* _WHAT THE EXERCISE ASKS_
An identical copy of all records below is to be written out.

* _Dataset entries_
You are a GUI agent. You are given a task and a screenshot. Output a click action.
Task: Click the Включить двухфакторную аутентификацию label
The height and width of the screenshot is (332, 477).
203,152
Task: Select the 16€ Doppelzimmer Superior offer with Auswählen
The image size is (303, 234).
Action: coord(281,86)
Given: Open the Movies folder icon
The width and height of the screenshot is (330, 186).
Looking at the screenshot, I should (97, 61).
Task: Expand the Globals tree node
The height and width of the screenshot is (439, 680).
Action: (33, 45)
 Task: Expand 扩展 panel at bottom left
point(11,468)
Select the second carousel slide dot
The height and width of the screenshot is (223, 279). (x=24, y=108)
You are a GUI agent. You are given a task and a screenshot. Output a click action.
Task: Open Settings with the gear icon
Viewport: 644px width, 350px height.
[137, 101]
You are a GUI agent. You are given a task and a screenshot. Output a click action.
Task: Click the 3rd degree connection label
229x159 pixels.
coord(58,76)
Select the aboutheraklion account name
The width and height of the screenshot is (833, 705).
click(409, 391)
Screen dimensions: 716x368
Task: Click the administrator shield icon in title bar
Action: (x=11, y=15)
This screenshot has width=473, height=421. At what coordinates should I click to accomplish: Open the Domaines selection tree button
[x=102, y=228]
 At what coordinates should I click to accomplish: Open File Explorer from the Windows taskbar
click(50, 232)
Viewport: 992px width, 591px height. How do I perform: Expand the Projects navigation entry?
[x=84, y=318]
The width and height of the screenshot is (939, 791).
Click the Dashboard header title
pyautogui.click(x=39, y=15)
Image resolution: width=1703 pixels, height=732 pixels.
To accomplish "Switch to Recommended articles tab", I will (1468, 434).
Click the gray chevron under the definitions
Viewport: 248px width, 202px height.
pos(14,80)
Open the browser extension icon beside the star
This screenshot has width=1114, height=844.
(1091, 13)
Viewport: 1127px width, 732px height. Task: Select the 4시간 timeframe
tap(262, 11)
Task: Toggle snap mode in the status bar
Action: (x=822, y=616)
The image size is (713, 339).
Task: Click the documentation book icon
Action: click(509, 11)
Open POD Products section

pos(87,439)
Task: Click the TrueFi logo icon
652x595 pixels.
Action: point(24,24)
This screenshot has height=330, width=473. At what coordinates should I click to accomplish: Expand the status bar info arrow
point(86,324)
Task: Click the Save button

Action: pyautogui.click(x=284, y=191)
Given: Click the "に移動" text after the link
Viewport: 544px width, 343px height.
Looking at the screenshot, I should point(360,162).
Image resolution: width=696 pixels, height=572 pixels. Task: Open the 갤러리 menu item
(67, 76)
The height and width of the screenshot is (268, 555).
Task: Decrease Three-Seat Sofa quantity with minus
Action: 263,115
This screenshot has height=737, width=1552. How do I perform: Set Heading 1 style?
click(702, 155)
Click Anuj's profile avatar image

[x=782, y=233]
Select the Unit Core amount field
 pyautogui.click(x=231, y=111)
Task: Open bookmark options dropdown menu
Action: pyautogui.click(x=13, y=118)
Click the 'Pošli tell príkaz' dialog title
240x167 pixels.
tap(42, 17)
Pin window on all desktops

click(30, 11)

* _ANSWER SECTION_
You are a GUI agent. You are given a task and a screenshot. Output a click action.
Task: Click the Включить двухфакторную аутентификацию label
The height and width of the screenshot is (332, 477).
203,152
Task: Select the 16€ Doppelzimmer Superior offer with Auswählen
The image size is (303, 234).
Action: coord(281,86)
Given: Open the Movies folder icon
The width and height of the screenshot is (330, 186).
Looking at the screenshot, I should (97, 61).
Task: Expand the Globals tree node
The height and width of the screenshot is (439, 680).
Action: (33, 45)
 Task: Expand 扩展 panel at bottom left
point(11,468)
Select the second carousel slide dot
The height and width of the screenshot is (223, 279). (x=24, y=108)
You are a GUI agent. You are given a task and a screenshot. Output a click action.
Task: Open Settings with the gear icon
Viewport: 644px width, 350px height.
[137, 101]
You are a GUI agent. You are given a task and a screenshot. Output a click action.
Task: Click the 3rd degree connection label
229x159 pixels.
coord(58,76)
Select the aboutheraklion account name
The width and height of the screenshot is (833, 705).
click(409, 391)
Screen dimensions: 716x368
Task: Click the administrator shield icon in title bar
Action: (x=11, y=15)
This screenshot has width=473, height=421. At what coordinates should I click to accomplish: Open the Domaines selection tree button
[x=102, y=228]
 At what coordinates should I click to accomplish: Open File Explorer from the Windows taskbar
click(50, 232)
Viewport: 992px width, 591px height. How do I perform: Expand the Projects navigation entry?
[x=84, y=318]
The width and height of the screenshot is (939, 791).
Click the Dashboard header title
pyautogui.click(x=39, y=15)
Image resolution: width=1703 pixels, height=732 pixels.
To accomplish "Switch to Recommended articles tab", I will (1468, 434).
Click the gray chevron under the definitions
Viewport: 248px width, 202px height.
pos(14,80)
Open the browser extension icon beside the star
This screenshot has width=1114, height=844.
(1091, 13)
Viewport: 1127px width, 732px height. Task: Select the 4시간 timeframe
tap(262, 11)
Task: Toggle snap mode in the status bar
Action: (x=822, y=616)
The image size is (713, 339).
Task: Click the documentation book icon
Action: click(509, 11)
Open POD Products section

pos(87,439)
Task: Click the TrueFi logo icon
652x595 pixels.
Action: point(24,24)
This screenshot has height=330, width=473. At what coordinates should I click to accomplish: Expand the status bar info arrow
point(86,324)
Task: Click the Save button

Action: pyautogui.click(x=284, y=191)
Given: Click the "に移動" text after the link
Viewport: 544px width, 343px height.
Looking at the screenshot, I should point(360,162).
Image resolution: width=696 pixels, height=572 pixels. Task: Open the 갤러리 menu item
(67, 76)
The height and width of the screenshot is (268, 555).
Task: Decrease Three-Seat Sofa quantity with minus
Action: 263,115
This screenshot has height=737, width=1552. How do I perform: Set Heading 1 style?
click(702, 155)
Click Anuj's profile avatar image

[x=782, y=233]
Select the Unit Core amount field
 pyautogui.click(x=231, y=111)
Task: Open bookmark options dropdown menu
Action: pyautogui.click(x=13, y=118)
Click the 'Pošli tell príkaz' dialog title
240x167 pixels.
tap(42, 17)
Pin window on all desktops

click(30, 11)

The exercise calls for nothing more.